Response to Reviewer Comments 

 

Reviewer 2

 

Q 1: First sentence of abstract should read DNA samples.

Response 1: Edited as per reviewer observation.

Q 2: Line 34. CNS malignancies are leading  cause based on some reports.

Response 2: We agree and have re-edited the sentence to “ one of the “  foremost causes.

Q 3: line 39-42. references are  missing. 

Response 3: We have provided the references at end of line 43 as it is in continuation to earlier lines. 

Q 4: Table 1. patient with relapse on CNS or testis only are noted to have TA clonal evolution pattern. what samples were used at relapse?

Response 4: We used testicular FNAC and or CSF centrifuged pellet for DNA extraction and analysis. 

Q 5: Line 151. the ability NGS assay and used strategy to capture Ph-like ALL will require more elaboration (noted the reference but would to elaborate more).

Response 5: Elaborated in methods as suggested.

Q 6: line 161. typo. 

Response 6: Corrected.

Q 7: figure 2D. hard to read axis legends.

Response 7: The figure with better resolution is being added.

Q 8: line 206 enriched.

Response 8: Corrected.

Q 9: Definition, criteria and validation for TA clones should be included and discussed more in the methods / introduction.

Response 9: The same has been detailed in Introduction and methodology in relevant sections. 

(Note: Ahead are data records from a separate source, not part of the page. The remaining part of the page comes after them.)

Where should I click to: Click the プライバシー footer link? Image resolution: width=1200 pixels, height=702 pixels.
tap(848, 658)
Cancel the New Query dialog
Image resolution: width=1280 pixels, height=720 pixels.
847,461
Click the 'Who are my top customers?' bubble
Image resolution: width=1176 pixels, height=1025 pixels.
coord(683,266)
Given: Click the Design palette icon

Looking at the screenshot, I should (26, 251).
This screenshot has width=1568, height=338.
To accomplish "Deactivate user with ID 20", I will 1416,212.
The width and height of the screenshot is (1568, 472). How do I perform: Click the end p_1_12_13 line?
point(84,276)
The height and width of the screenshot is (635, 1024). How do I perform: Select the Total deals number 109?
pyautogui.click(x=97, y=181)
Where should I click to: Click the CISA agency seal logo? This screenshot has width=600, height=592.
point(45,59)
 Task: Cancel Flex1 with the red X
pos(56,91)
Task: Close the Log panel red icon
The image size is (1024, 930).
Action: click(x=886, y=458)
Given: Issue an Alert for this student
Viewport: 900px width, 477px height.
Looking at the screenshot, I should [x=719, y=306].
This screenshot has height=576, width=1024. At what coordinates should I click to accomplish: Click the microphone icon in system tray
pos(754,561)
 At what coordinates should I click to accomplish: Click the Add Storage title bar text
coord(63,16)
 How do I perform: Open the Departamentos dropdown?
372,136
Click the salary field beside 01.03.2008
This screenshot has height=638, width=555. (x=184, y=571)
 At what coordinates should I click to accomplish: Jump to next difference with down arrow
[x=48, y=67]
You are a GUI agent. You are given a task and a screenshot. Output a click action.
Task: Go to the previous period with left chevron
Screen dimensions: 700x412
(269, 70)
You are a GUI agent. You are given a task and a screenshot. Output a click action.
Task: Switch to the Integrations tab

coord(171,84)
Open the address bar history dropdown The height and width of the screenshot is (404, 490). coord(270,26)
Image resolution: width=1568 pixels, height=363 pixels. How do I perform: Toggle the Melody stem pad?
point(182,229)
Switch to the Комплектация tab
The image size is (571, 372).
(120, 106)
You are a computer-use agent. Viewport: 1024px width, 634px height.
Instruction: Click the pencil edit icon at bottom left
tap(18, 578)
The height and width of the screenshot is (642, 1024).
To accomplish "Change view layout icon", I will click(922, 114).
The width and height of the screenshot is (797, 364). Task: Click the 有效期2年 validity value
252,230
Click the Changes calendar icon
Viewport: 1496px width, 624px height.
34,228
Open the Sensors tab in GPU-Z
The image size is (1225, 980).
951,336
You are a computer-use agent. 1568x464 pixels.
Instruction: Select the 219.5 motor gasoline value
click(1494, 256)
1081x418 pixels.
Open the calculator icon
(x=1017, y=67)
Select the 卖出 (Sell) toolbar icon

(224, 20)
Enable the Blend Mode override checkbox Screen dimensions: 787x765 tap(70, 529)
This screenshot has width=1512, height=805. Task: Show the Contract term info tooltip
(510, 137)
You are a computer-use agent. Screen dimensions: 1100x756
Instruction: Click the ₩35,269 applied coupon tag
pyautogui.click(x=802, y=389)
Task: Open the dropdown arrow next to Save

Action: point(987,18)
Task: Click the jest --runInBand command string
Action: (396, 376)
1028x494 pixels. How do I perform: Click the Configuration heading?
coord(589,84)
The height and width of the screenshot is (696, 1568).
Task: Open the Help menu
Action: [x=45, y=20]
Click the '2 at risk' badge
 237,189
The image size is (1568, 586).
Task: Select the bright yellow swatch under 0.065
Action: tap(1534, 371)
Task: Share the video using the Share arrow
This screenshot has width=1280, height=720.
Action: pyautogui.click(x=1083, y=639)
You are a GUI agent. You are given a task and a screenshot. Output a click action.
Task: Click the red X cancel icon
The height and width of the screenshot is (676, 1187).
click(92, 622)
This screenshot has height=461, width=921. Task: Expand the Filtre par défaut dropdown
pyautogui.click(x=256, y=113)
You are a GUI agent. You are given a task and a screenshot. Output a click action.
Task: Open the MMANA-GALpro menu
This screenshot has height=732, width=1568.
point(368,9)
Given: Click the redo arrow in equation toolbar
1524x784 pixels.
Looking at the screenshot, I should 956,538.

Q 10: Therapy-induced mutations drive the genomic landscape of relapsed acute lymphoblastic leukemia by Bashing Li should referenced and contrasted  to current approach.  Also Upfront Treatment Influences the Composition of Genetic Alterations in Relapsed Pediatric B-Cell Precursor Acute Lymphoblastic Leukemia by Roland Kuiper should be referenced and contrasted with current study. 

Response 10: The reference for Li et al was already discussed and mentioned in the manuscript as reference 17. We have added the study reference for Kuiper et al at reference 30 and adequately compared our findings with their important findings in discussion at relevant sections. 

Q 11: Are the authors suggesting that the screening in blood every 3 months with their assay can detect relapsed clones? what would be the limit of sensitivity and how that would compare with MRD flow cytometry?

Response 11: We believe prospective validation of this approach can help us pick up clones especially in cases that are likely to have early relapses. Digital PCR based probes can help detect a clone upto 10-5 to 10-6 level, which is log 10 better than current flow cytometry based MRD approach. This has been demonstrated in few western studies and needs to be seen how it can be helpful or replicated in our resource constraint setting. 

Q 12: reference format is inconsistent.

Response 12: We have re-checked and edited the references as per consistent journal format. 

We thank the reviewer for their constructive comments to improve our manuscript quality.